- **PROBLEM DESCRIPTION**: Within the listing below, show every line that contains the word "lajmërohet".

(Beginning of PROVIDED DATA)

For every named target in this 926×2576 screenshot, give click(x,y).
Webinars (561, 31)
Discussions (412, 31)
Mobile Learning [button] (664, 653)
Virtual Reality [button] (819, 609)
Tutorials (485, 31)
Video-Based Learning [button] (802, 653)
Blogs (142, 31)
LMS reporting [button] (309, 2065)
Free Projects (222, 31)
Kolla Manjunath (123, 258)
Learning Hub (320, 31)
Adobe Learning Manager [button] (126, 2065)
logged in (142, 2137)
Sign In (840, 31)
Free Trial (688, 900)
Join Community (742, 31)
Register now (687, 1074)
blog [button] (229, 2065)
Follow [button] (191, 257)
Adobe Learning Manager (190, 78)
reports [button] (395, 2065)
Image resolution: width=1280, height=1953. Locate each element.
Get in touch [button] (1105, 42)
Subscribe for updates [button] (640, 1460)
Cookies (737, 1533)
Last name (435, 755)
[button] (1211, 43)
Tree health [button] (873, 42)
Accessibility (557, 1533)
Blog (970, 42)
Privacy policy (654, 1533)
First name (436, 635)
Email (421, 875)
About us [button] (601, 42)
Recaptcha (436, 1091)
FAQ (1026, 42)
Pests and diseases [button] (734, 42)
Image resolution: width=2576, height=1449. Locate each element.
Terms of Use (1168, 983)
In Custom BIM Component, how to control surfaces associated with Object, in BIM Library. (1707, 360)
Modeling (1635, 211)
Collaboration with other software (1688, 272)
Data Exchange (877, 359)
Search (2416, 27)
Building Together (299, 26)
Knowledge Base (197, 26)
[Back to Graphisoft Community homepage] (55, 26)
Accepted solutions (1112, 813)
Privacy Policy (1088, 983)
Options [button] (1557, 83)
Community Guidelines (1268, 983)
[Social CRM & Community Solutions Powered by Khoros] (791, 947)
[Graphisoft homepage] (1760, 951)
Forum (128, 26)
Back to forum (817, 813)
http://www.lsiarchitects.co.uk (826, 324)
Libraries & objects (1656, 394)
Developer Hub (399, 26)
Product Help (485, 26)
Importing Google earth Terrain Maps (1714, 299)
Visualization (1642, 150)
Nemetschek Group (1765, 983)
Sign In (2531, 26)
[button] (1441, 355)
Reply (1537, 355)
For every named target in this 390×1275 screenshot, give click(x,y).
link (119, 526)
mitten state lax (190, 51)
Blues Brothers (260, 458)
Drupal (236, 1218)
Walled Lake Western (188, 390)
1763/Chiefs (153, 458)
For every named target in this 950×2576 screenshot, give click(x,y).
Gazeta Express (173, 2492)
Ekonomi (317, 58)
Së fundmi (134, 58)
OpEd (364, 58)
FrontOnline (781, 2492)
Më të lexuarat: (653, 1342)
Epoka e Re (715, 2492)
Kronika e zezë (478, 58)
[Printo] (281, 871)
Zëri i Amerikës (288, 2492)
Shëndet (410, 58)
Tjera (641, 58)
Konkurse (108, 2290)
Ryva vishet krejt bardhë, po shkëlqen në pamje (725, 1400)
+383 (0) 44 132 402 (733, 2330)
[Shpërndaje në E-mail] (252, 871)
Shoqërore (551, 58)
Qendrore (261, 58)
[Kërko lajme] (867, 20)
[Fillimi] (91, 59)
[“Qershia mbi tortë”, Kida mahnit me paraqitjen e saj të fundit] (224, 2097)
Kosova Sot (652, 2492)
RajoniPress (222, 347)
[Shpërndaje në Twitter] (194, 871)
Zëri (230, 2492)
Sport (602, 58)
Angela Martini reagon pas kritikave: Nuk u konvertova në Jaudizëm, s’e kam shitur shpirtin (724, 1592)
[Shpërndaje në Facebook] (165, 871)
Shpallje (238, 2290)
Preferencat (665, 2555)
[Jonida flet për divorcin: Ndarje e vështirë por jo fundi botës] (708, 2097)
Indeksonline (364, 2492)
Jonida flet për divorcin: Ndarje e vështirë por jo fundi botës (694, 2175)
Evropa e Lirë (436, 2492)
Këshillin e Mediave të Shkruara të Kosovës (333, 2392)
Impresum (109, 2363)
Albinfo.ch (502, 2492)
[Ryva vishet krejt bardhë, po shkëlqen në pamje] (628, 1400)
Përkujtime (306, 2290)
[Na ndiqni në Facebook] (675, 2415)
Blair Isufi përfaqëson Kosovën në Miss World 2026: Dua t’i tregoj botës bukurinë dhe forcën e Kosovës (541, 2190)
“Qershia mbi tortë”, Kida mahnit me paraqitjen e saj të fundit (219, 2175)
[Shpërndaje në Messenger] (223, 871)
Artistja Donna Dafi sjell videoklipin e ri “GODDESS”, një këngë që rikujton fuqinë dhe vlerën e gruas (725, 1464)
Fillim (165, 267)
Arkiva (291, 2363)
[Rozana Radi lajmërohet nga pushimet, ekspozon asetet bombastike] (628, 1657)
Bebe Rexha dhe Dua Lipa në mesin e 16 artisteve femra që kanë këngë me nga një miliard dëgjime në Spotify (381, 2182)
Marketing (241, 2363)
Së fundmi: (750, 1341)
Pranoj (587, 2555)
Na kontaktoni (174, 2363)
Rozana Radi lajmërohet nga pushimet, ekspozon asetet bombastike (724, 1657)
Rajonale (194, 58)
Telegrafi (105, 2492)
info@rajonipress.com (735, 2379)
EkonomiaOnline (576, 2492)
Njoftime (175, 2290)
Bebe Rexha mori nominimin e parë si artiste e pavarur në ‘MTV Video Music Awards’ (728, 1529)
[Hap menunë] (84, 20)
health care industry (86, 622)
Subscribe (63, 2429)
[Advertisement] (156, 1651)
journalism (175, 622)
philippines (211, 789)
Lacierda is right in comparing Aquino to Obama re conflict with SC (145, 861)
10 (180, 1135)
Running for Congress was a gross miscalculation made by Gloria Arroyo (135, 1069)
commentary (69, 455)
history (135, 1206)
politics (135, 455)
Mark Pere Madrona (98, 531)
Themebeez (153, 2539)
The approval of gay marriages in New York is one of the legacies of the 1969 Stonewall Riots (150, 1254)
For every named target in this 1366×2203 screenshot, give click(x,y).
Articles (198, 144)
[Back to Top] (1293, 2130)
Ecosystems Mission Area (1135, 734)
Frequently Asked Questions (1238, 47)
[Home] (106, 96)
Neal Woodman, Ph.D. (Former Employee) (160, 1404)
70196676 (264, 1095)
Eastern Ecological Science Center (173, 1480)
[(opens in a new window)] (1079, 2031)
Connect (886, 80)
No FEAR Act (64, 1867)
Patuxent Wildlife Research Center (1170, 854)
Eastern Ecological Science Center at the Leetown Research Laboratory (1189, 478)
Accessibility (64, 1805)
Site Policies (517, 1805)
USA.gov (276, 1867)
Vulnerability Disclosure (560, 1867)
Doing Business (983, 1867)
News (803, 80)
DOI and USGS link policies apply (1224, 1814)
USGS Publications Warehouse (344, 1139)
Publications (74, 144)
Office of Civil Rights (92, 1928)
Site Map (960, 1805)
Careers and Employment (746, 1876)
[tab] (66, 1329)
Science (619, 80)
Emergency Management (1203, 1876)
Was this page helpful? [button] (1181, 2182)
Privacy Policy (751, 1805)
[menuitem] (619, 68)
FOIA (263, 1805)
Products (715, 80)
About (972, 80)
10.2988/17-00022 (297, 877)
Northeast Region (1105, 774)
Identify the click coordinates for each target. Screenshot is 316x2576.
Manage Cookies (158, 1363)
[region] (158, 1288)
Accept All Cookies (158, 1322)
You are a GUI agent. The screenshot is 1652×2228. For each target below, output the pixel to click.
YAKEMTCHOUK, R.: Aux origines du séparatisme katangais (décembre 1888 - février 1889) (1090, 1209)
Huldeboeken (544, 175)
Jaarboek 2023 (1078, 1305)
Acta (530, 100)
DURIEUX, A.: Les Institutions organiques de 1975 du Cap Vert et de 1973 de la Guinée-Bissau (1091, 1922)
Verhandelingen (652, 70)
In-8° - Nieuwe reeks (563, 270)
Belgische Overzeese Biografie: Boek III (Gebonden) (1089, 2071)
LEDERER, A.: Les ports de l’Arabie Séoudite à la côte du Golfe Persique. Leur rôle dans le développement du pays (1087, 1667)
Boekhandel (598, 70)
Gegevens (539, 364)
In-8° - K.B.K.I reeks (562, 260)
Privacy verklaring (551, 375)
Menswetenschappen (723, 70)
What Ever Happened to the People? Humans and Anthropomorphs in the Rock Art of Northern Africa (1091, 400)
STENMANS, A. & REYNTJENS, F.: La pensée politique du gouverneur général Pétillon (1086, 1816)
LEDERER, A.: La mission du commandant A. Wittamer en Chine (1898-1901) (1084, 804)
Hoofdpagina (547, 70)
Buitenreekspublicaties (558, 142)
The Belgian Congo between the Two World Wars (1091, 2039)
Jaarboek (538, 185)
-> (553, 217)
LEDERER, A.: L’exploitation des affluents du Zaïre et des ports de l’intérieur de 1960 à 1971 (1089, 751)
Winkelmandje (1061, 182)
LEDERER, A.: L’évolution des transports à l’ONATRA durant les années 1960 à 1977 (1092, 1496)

(End of PROVIDED DATA)

- **WORKED SOLUTION**:
[Rozana Radi lajmërohet nga pushimet, ekspozon asetet bombastike] (628, 1657)
Rozana Radi lajmërohet nga pushimet, ekspozon asetet bombastike (724, 1657)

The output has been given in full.